Question

Mason launched a model rocket from the group with an initial velocity of 160 feet per second. The path of the rocket can be modeled using the equation h=-16t^2 + 160t, where h is the height above ground and t is the time after launch.

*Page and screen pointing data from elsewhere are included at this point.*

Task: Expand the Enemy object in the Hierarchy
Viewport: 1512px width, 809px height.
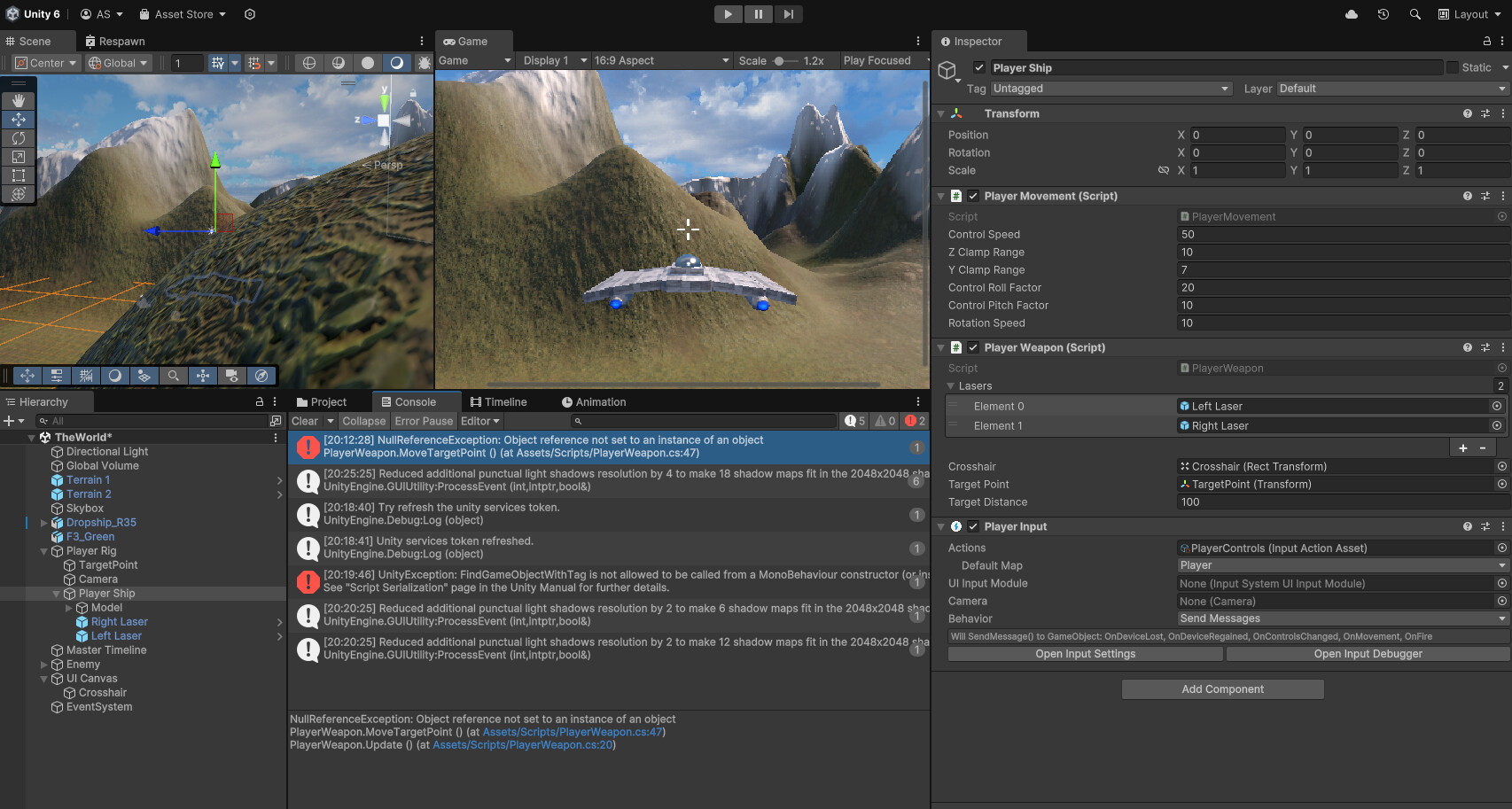Action: pyautogui.click(x=43, y=664)
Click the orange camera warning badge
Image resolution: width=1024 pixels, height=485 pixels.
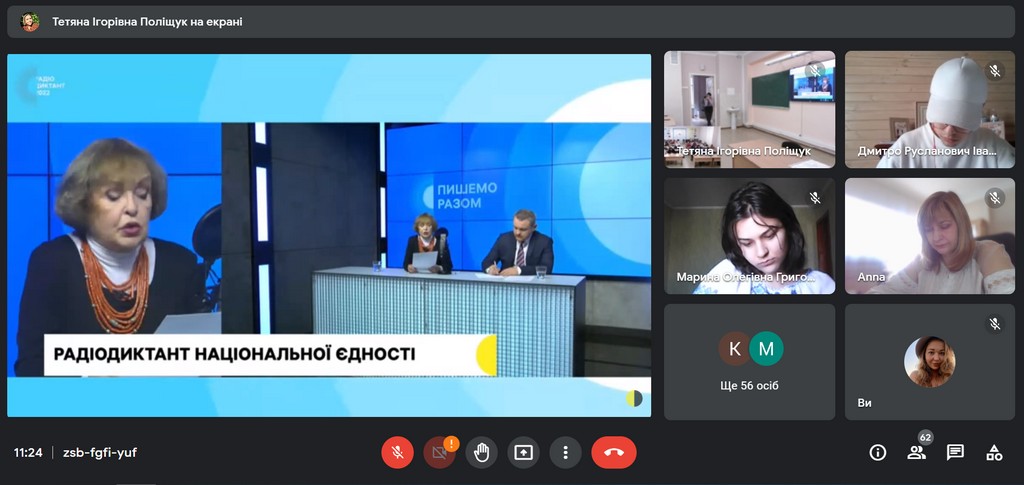tap(451, 443)
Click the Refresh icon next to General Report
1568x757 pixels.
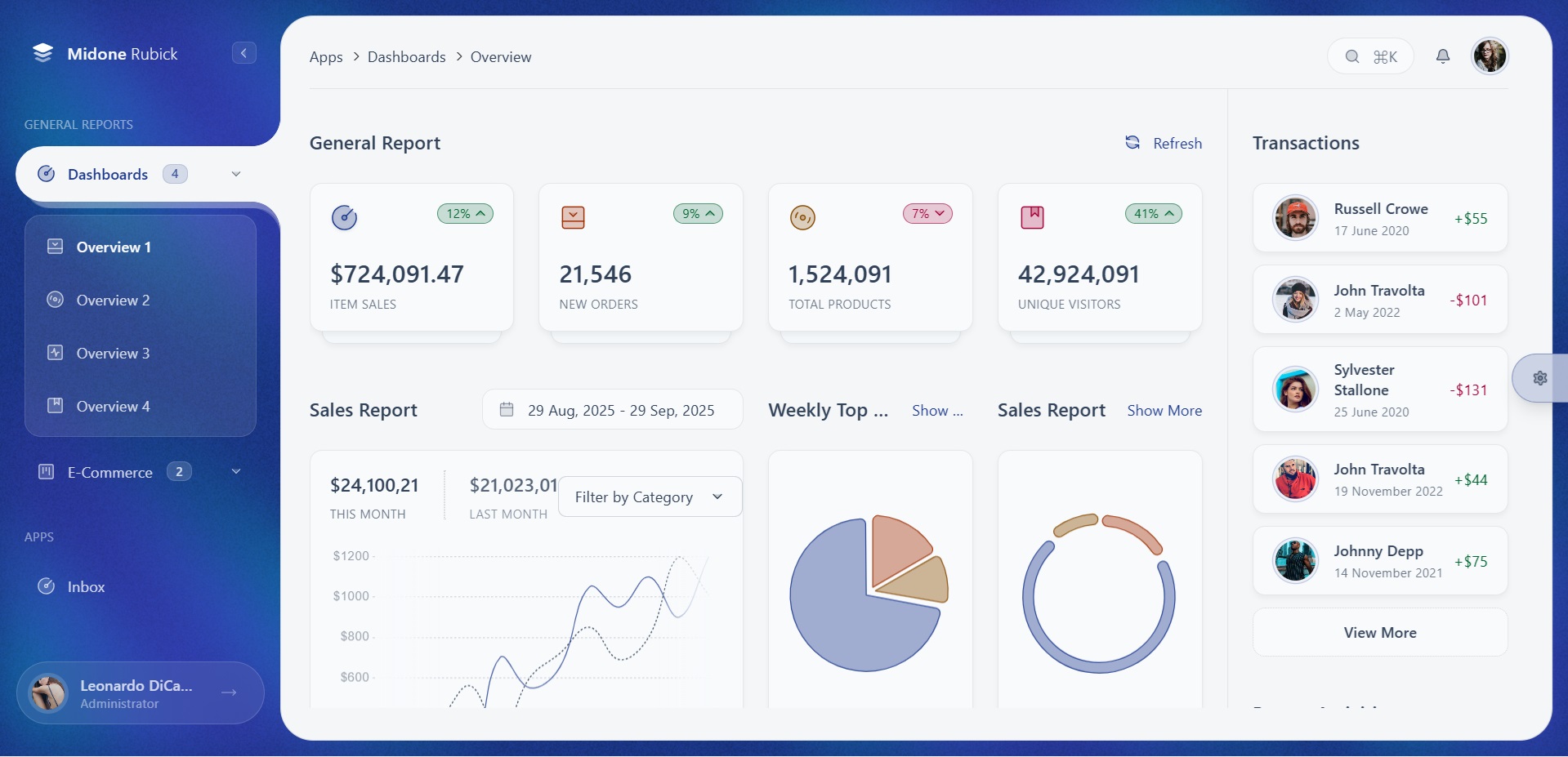pos(1132,142)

At what time(s) is the rocket at a height of 336 feet?

Answer 1

So, at time t = 3 s and t = 7 s ,Rocket will be at a height of 336 feet,

Explanation:

Given:

initial velocity of rocket = 160 feet/s

`h=-16t^(2)+160t`

where ,h = height

t = time

To Find:

Time = ? for h =336 feet

Solution:

`h=-16t^(2)+160t` ......Given

Substitute h = 336 we get

`336=-16t^(2)+160t\\16t^(2)-160t+336=0`

Now Dividing the Equation throughout by 16 we get

`t^(2)-10t+21=0`

Which is a Quadratic Equation , hence on Factorizing we get

`t^(2)-7t-3t+21=0\\t(t-7)-3(t-7)=0\\(t-3)(t-7)=0\\t-3=0\ or\ t-7=0\\t=3\ or\ t=7`

Because it is a Parabolic Path ,

So, during upward journey at t = 3 s, the height will reach 336 ft.

So, it will cross the same height at another time which is at t = 7 s

Again during downward journey, the height will be 336 from reference level at 7 s .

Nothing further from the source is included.